L’homonyme de l’ancien Premier ministre Hama Amadou est aussi là dans l’entourage. Ancien Directeur général des Impôts (DGI), Hama Hammadou a été un très proche de Hama Amadou avant de passer lui aussi chez Salou Djibo avec qui ils ont créé le parti PJP Dubara. Il occupe le poste clé du Secrétaire général du parti. La déroute électorale qu’a connue le PJP Dubara aux élections de 2021 pourrait pousser l’ancien Directeur des impôts Hama Hammadou à opérer un come-back pour quitter Dubara et renouer avec l’entourage Lumana.
Pour l’instant, il est encore en poste et trône tranquillement aux côtés de Lamine Zeine où il occupe les fonctions de conseiller spécial. Mais c’est surtout un très proche ami de Lamine Zeine lui aussi. Il y a aussi toute une nébuleuse des acteurs de la société civile très actifs dans le parti Lumana qui sont aussi très présents dans le sillage de Lamine Zeine. Tous, d’une manière ou d’une autre, travailleraient vraisemblablement à conforter l’encrage de Lamine Zeine au sein de Lumana. Cela se joue peut-être en finesse pour ne pas compromettre le principe de neutralité, très nécessaire, pour permettre au Premier ministre de conduire sa mission dans la gestion de la transition. Ce qui est sûr, l’avenir du Moden Fa Lumanapourrait bien s’écrire avec Lamine Zeine.
Lumana, un parti en crise
Ravagé par une crise interne qui remonterait aux débuts des années 2010, le parti Lumana pourrait, pour sa reconstruction, cheminer vers une troisième voie. Une voie alternative qui devrait réconcilier les parties en belligérance ou en tout cas, arbitrer entre elles.

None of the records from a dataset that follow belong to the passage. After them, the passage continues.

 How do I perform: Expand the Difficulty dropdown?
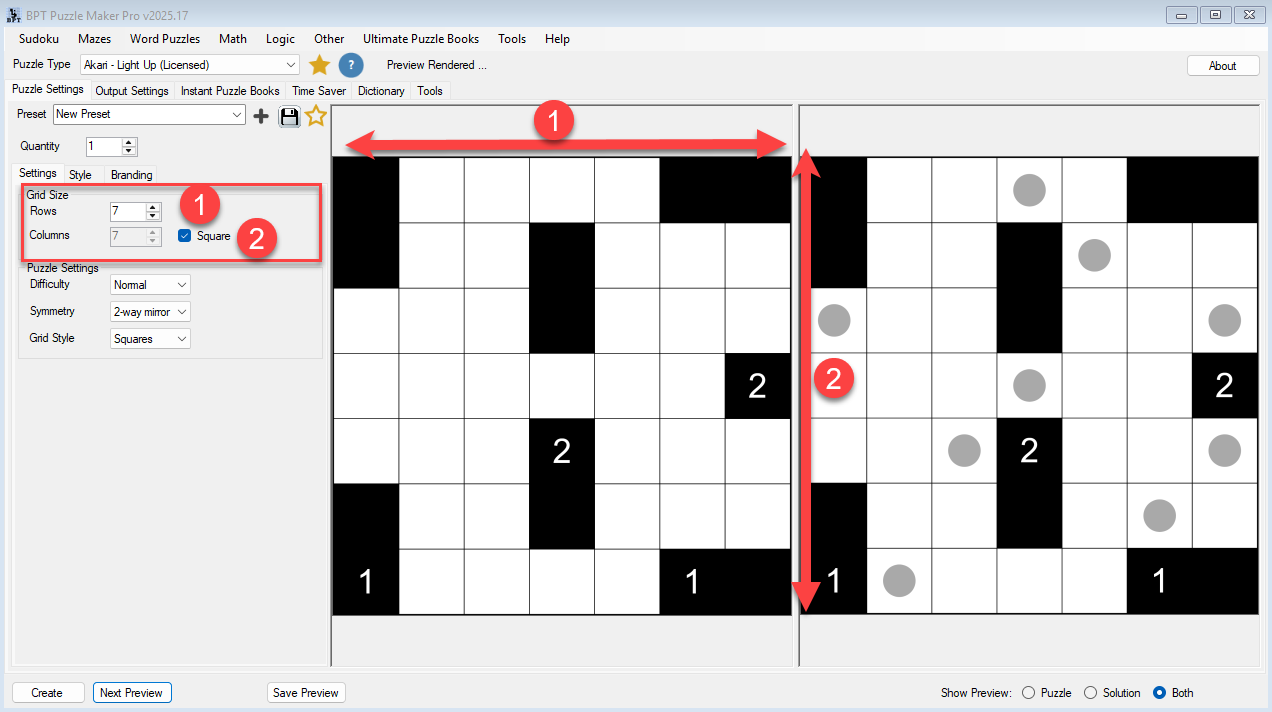point(150,285)
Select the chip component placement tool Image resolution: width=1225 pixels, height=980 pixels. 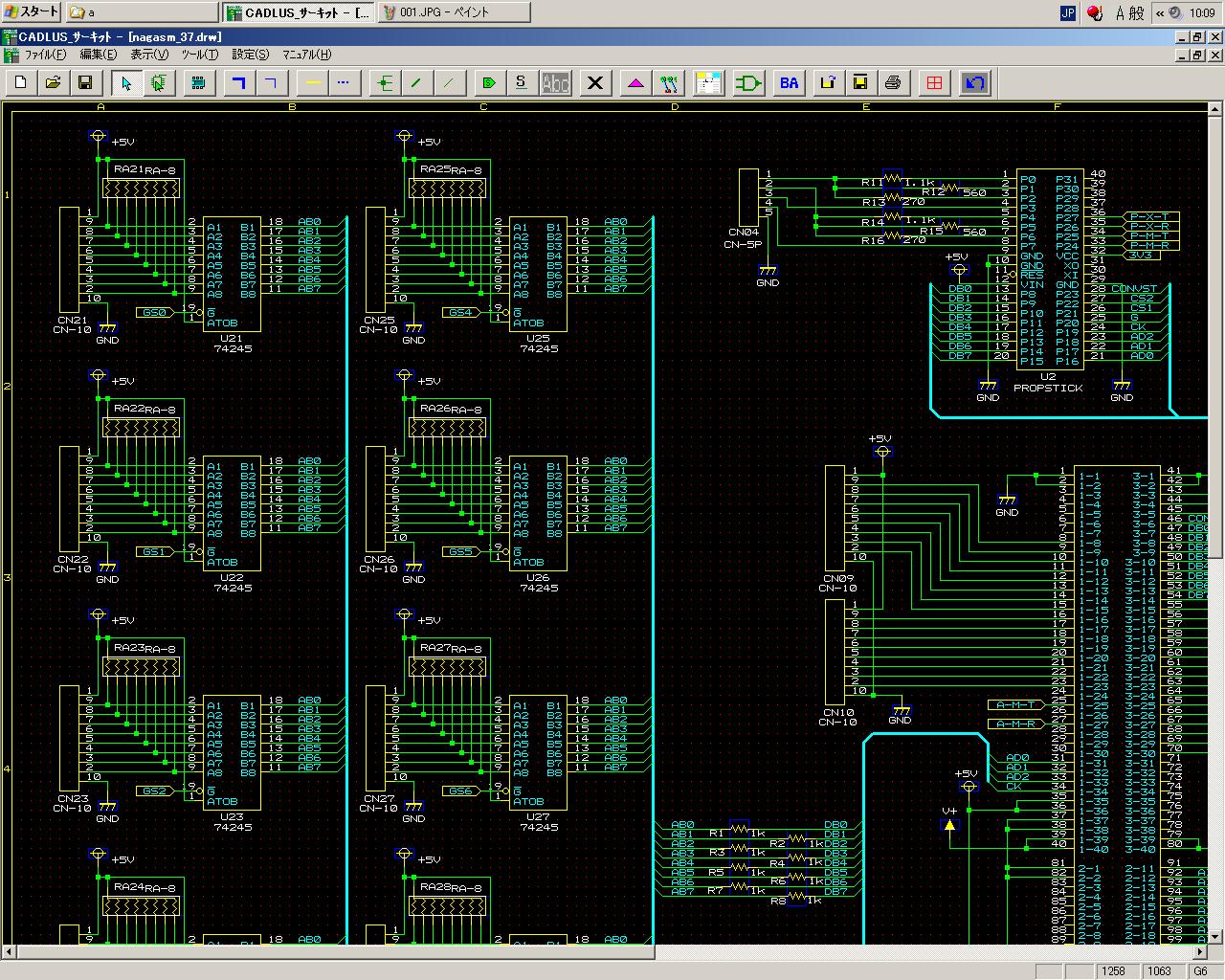point(198,83)

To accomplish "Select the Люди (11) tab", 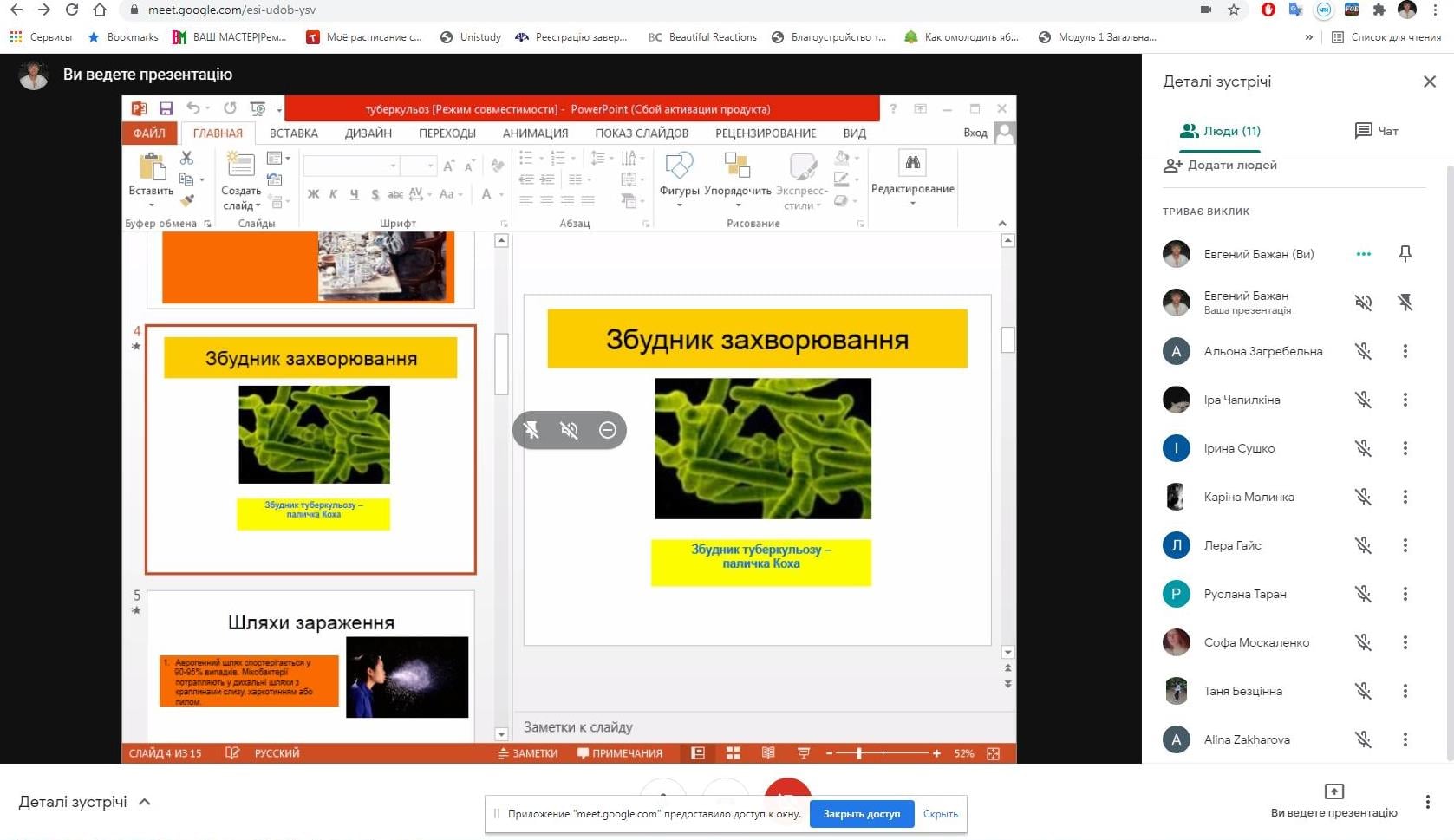I will click(x=1221, y=131).
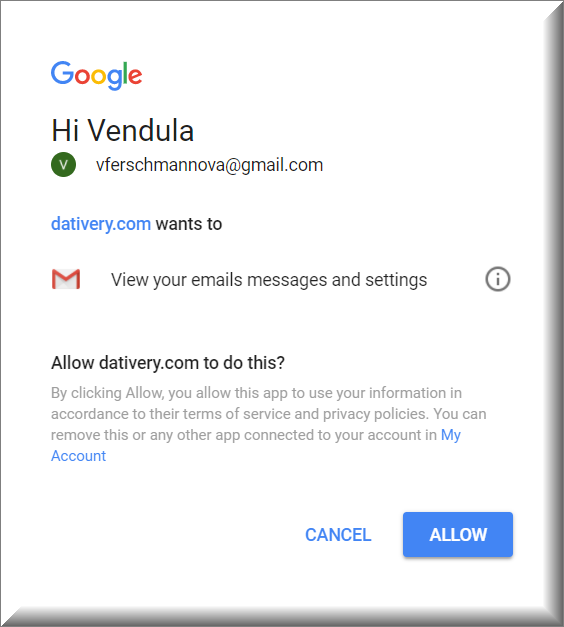This screenshot has width=564, height=627.
Task: Click the words wants to after dativery.com
Action: click(x=189, y=224)
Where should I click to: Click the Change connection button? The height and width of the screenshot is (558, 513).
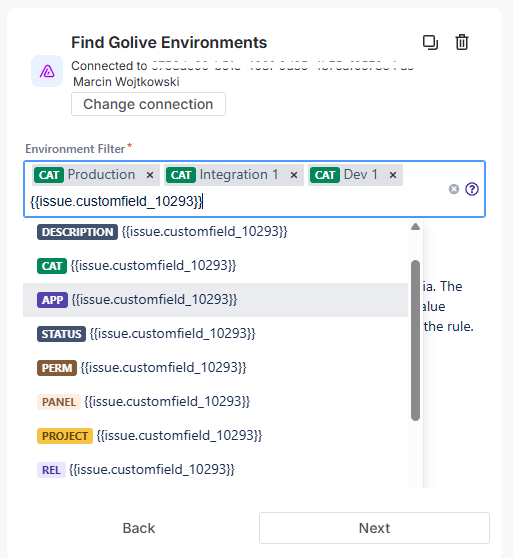coord(148,104)
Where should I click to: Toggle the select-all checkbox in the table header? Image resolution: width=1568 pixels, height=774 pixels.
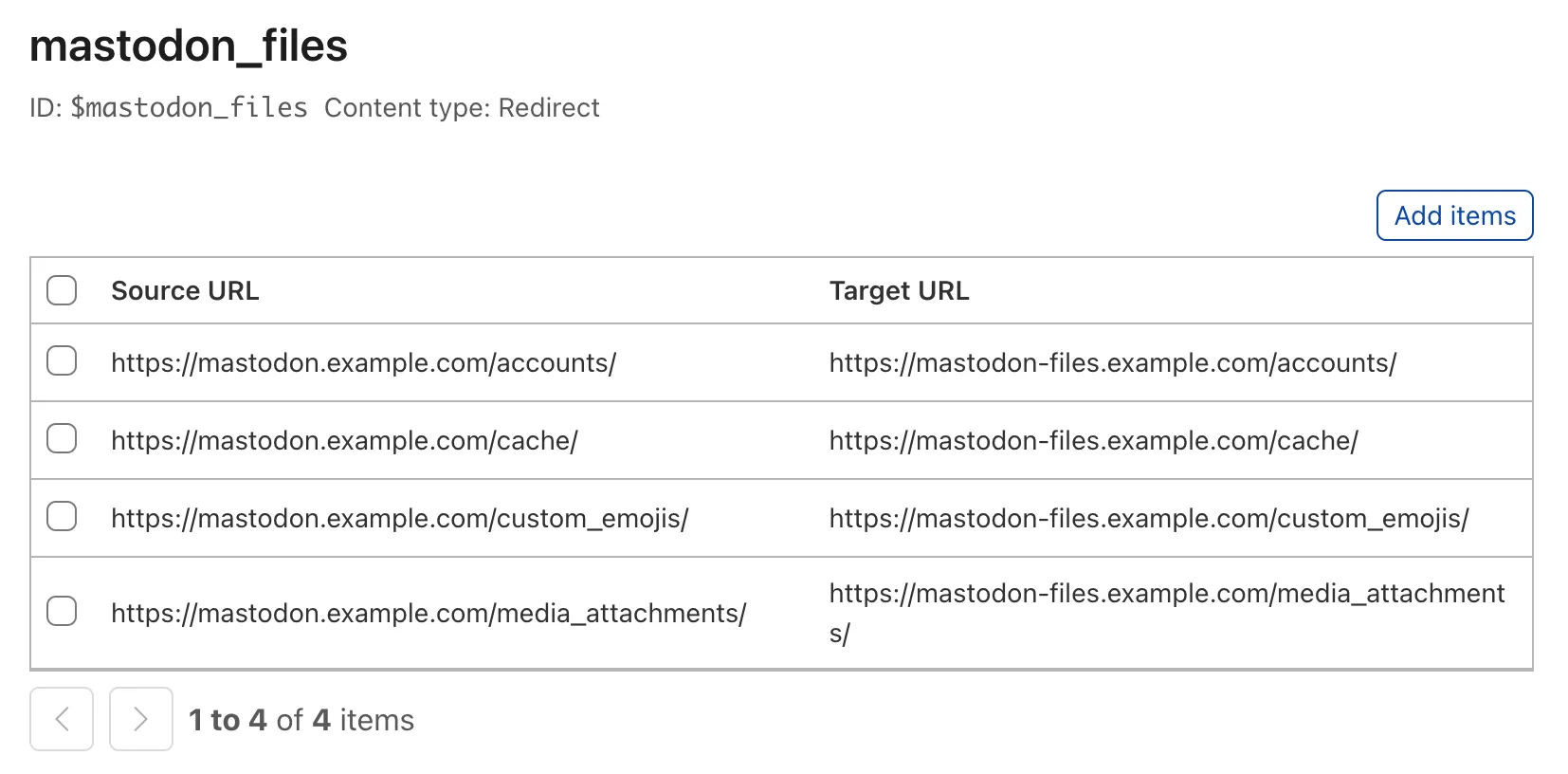pyautogui.click(x=61, y=290)
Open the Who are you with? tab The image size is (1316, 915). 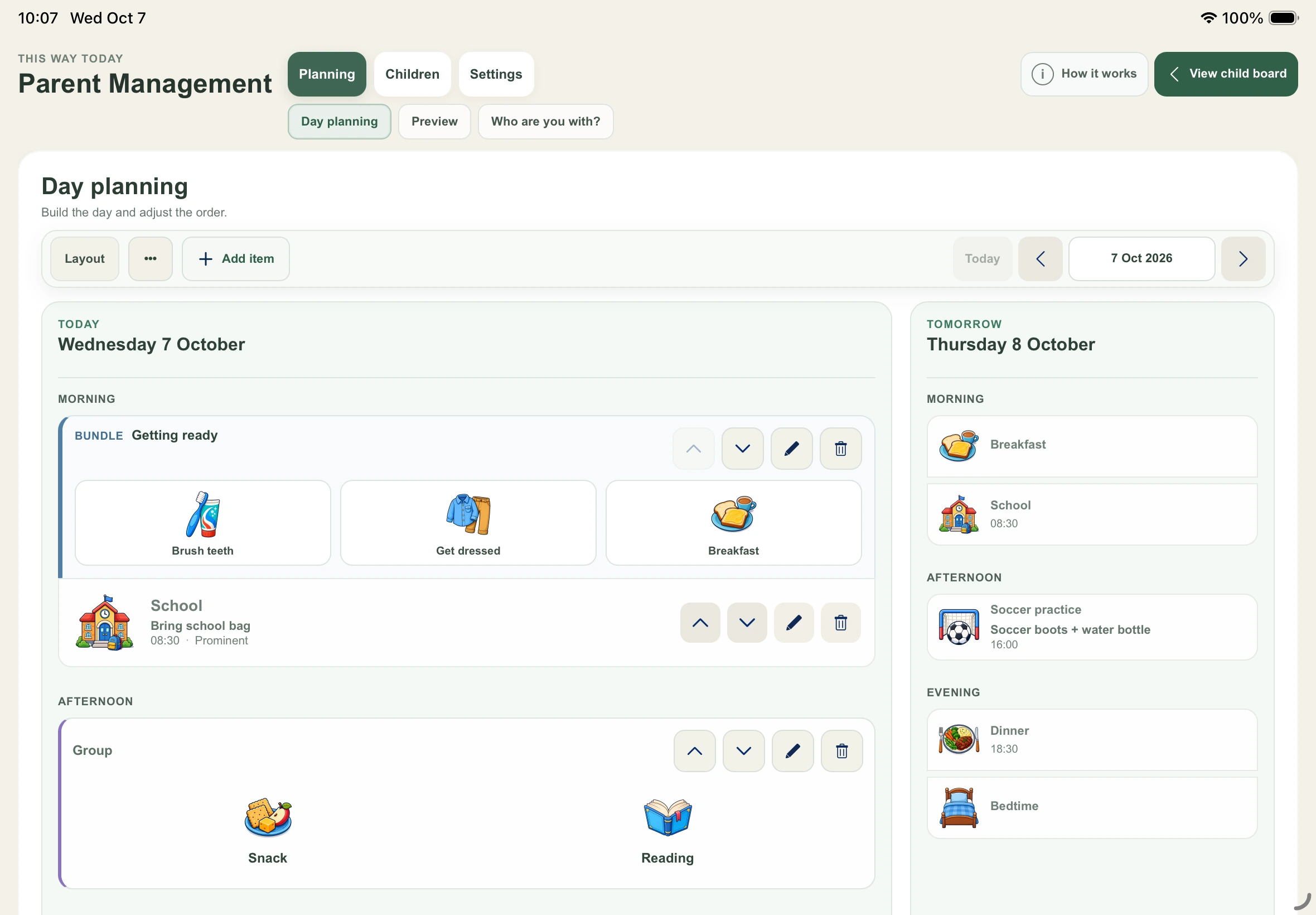[x=545, y=122]
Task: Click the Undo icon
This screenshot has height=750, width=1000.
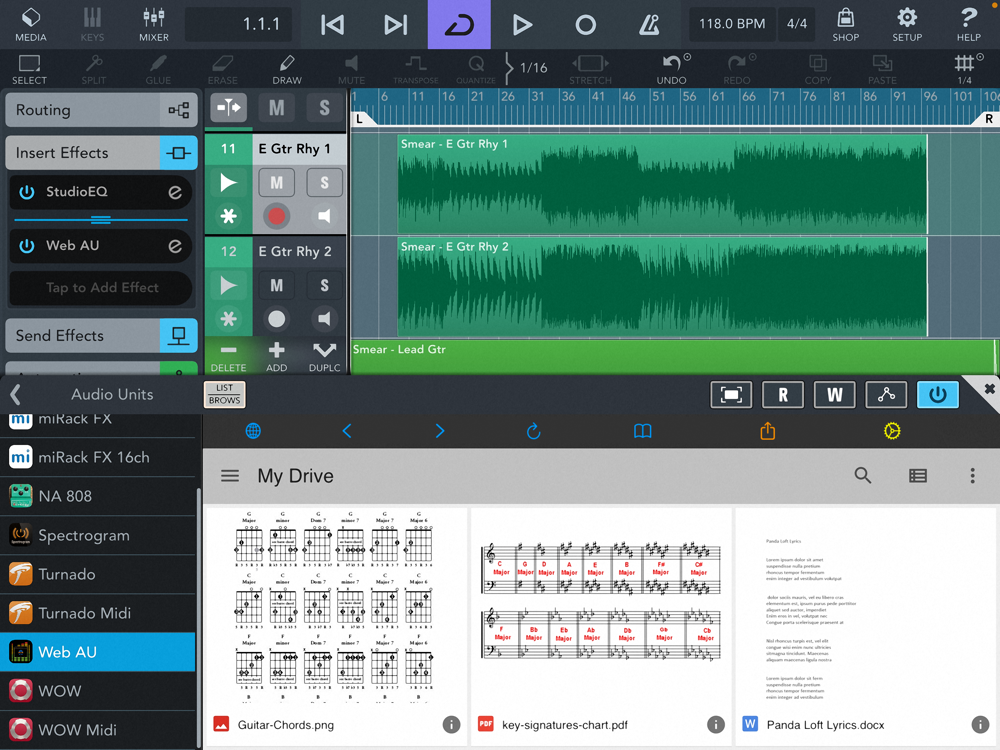Action: click(x=672, y=70)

Outre les démêlées judiciaires qu’à connues le fondateur du parti, qui ont d’ailleurs conduit à son incarcération et son évasion pour se placer en exil à l’extérieur du pays, Hama Amadou avait également beaucoup souffert d’une fronde politique à l’intérieur de son parti,l’obligeant à laisser un parti politique sans direction.
Des dauphins ont vite fait irruption sur la scène pour prétendre à la succession ou tout au moins, à l’exercice de l’intérim avec la formation des ailes et l’affrontement des leaders. Soumana Sanda d’un côté, Noma Oumarou de l’autre, Tahirou Seydou encore sur un autre front, le Moden Fa Lumana est totalement déchiré en factions adverses. Et rien ne semble réconcilier les familles politiques livrées dans une véritable guérilla intestine. Même lorsque le véritable patron du parti va rentrer au pays, il y a quelques années, il n’a pas pu réussir à reprendre totalement la direction du parti. Toutefois, une formule avait été trouvée pour sauver la face. Les assises du congrès du parti, incapables de replacer Hama à la présidence de Lumana vont se contenter de créer un poste de l’Autorité Morale qui lui a été confié.
Si les indices se confirment, Lamine Zeine devait basculer du côté Lumana, faut-il s’attendre à ce qu’il fédère les factions en bataille ou se contenter juste d’obtenir l’adoubement des chefs de factions pour être candidat aux futures élections ? Quel que soit le cas de figure considéré, président du parti Lumana ou simple candidat, Lamine Zeine sait qu’il ne pourra pas se contenter de son entourage mais devra surtout chercher le parrainage de Hama Amadou, l’Autorité Morale du parti. Et ainsi, il aura réussi l’opération de reconversion la plus réussie en politique. De l’homme de confiance absolue de l’ancien Président de la République Tandja Mamadou, il serait passé le Jockey politique de Hama Amadou.
Pour rappel, Hama Amadou et le défunt président de la République Tandja Mamadou, les deux figures de proue du MNSD vont se trouver en conflit au cours de leur deuxième mandature, particulièrement avec le départ du gouvernement de Hama Amadou, renversé par une motion de censure. Tandja va alors demander à son dauphin indiqué d’aller à la rencontre des populations de l’intérieur du pays pour se préparer à son ambition à diriger le pays. L’homme refusa et se mettra à animer des meetings des quartiers de Niamey au cours desquels Tandja est littéralement pris à parti. Les tensions entre les deux personnalités du parti vont s’intensifier, les camps vont se former, l’adversité poussée au maximum va déboucher sur la fracture du parti MNSD et la formation du Moden Fa Lumana autour de Hama Amadou, alors que Lamine Zeine fait partie des fidèles parmi les fidèles à Tandja Mamadou.
Cette retrouvaille de Lamine Zeine avec Lumana si elle se confirme pourrait revêtir un aspect logique: avec la disparition du père spirituel Tandja Mamadou, Lamine Zeine se retourne vers l’Autorité Morale Hama Amadou. Même sexagénaire, Ali semble chercher désespérément un parrain. Cette quête l’a conduit à convoquer la mémoire d’un mort pour espérer convaincre ses « frères », eux qui ont chacun fait leurs preuves avec les fortunes que l’on connait, de lui confier les clés de la « maison de leur père » à celui qui tente jusqu’ici de se frayer un chemin. Pathétique ! Mais il y croit; les griots autour de lui ne cessent de l’en convaincre. Et tel un puisatier, il s’enfonce sous terre en clamant qu’il avance.
Maintenant, il faut surtout espérer que cela ne va pas nuire à la crédibilité de la transition du CNSP où il joue un rôle crucial au poste du Premier ministre, chargé de mettre en musique dans l’impartialité, les orientations politiques exprimées par les autorités militaires à la tête de la transition.